I have found your review of the pros and cons for the existence of abstract objects the most helpful and clearest I have encountered. Nevertheless, I have some questions and I would be very grateful for your help.

First, regarding the Uniqueness Objection to Platonism you write in Creation out of Nothing (171,4,11-12): "But if Platonism is true, there is a unique sequence of abstract objects that is the natural numbers." But why should this be so? There are many things one can order in a sequence of first, second etc. One can order horses by weight, people by income, soldiers by rank etc. Each of these ranks of concrete objects would have an abstract Platonic Form. While each of these Forms is unique as regards the object, none of them would be unique as regards their ordinal structure because they are ranked in the same way as first, second, etc. Presumably, Plato would understand this situation as a hierarchy of Forms with the Forms for the concrete objects subsumed under the single Form for ordinal structure. I suspect that you would reject my argument for the non-uniqueness of the ordinal structure of the natural numbers by arguing that the highest Form in this hierarchy is the unique sequence of abstract objects that is the natural numbers. Am I correct? I would counter on behalf of Plato that the highest Form of the natural numbers is not unique because it participates in the lower Forms. So I do not see that Platonism requires the sequence of abstract objects that is the natural numbers to be unique.

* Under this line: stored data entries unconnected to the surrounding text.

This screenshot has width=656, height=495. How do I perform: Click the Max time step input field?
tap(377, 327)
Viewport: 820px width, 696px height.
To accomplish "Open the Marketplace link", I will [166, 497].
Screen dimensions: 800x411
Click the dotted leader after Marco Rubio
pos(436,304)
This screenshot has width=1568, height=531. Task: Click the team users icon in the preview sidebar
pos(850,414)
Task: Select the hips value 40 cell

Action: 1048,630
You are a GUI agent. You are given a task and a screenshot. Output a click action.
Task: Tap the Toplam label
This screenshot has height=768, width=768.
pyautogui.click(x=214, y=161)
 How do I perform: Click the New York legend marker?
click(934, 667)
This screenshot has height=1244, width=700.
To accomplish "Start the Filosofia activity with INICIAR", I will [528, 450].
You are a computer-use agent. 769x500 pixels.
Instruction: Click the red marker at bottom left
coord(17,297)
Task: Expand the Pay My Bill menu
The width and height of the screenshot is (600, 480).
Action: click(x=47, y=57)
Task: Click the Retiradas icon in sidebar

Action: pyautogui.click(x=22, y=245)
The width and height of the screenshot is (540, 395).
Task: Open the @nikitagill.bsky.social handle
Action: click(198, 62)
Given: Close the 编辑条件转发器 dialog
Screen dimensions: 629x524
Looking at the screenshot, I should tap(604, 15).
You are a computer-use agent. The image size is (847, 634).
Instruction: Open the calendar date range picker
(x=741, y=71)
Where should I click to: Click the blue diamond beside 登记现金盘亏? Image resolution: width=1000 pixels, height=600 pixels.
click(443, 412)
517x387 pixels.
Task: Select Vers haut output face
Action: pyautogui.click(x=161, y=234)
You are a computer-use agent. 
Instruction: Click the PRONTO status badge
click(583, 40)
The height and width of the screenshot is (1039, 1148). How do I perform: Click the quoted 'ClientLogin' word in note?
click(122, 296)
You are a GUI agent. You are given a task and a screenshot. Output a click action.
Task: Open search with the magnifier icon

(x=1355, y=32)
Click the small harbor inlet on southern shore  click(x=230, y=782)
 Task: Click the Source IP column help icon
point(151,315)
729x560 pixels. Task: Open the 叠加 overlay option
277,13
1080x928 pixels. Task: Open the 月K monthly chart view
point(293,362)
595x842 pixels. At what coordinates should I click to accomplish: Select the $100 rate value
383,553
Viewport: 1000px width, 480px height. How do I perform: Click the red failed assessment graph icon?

Second, also regarding the Uniqueness Objection to Platonism you write in Creation out of Nothing (171,4,5): "The internal properties of numbers are irrelevant to mathematics; only their relational properties rooted in that ordinal structure matter." But, if I am correct, then internal properties of numbers include: 'is divisible by' and 'is greater than.' External properties of numbers include such properties as: 'a number interests me' or 'I think about a number.' Given that internal properties include the property 'is greater than', this internal property entails the sequence of abstract objects that is the natural numbers. Would this affect your uniqueness argument?

In Creation out of Nothing (p. 173) you argue that Platonism must be rejected because it "posits infinite realms of being that are metaphysically necessary and uncreated by God." But in your website in the answer to Question 94 about Classifying Immaterial Objects, you write: "What I have come to realize since writing that chapter is that, even more shockingly, some abstract objects, if they exist, exist not merely in time and space but also exist contingently!" Am I correct in concluding that the contingent existence of some abstract objects still leaves the necessary existence of other abstract objects as a theological reason for rejecting Platonism?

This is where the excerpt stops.